Avec ON, le photographe présente cette fois une foule cosmopolite, jeune, dans des cadrages plus larges, intégrant l’environnement architectural, typographique. Cette fois, c’est par un noir et blanc aux contrastes appuyés et l’emploi de la contre-plongée que Doyle sculpte, sous la lumière crue de Dublin, le flux incessant des passants. End. enfin, son dernier opus, combine des vues noir et blanc et couleur, points de vues en plongée et contreplongée. Et pour achever cette multiplication d’abords, la photographie se voit par endroits gagnée par une marée jaune, en d’autres, couverte d’entrelacs noirs labyrinthiques, imprimés en sérigraphie. Comme par capillarité, matières humaine et architecturale s’imprègnent l’une l’autre : traité suivant une même échelle, l’homme prête à l’architecture mouvement et souffle, quand la matière construite, elle, imprime sur les corps monumentalité et géométrie. L’architecture y apparaît incarnée et le corps, réifié ; les deux, indissociablement liés, tel que le souligne la tête-labyrinthe qui vient sceller cet End.

Tout comme les deux premiers corpus i et ON, End. a été conçu pour le livre, avant de l’être pour le mur.
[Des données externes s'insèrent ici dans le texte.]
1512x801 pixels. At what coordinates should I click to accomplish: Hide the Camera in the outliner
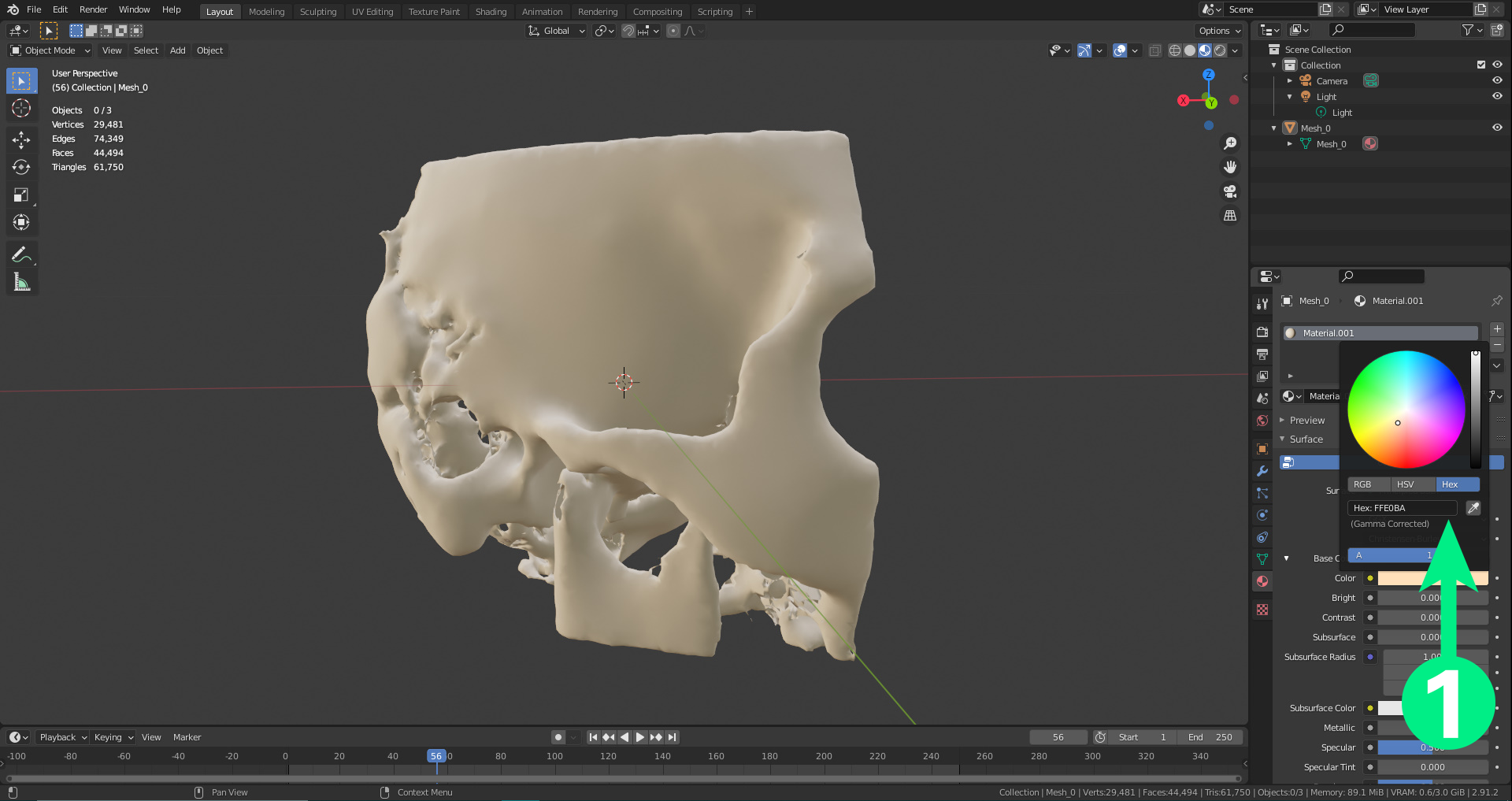pyautogui.click(x=1497, y=80)
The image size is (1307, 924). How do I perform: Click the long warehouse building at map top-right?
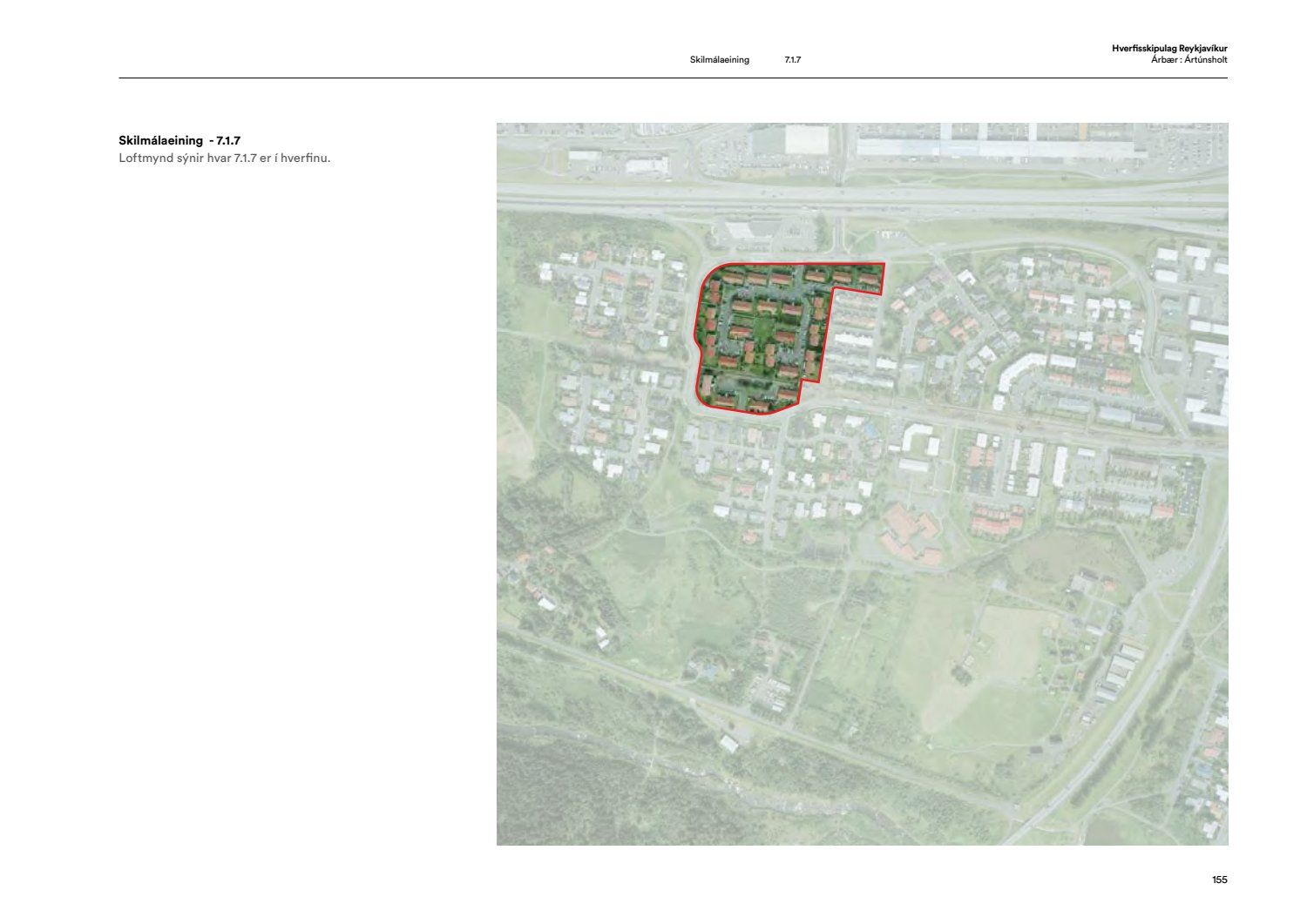point(993,145)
Fort de ce titre lapidaire et définitif, End. est celui qui veut rassembler, non sans conscience de la vanité de l’entreprise, l’expression de Doyle sur cette matière mouvante et multiple de la rue dublinoise. Et pour ce dernier volet de la trilogie, comme pour mieux y mettre le point final, il adjoint les interprétations de Niall Sweeney, graphiste, et David Donohoe, musicien. L’un imprime ces formes graphiques sur ou à côté des photographies, le deuxième en réalise la bande son. Formes et sons concrets, épais et noirs prolongent l’écho des images de Doyle.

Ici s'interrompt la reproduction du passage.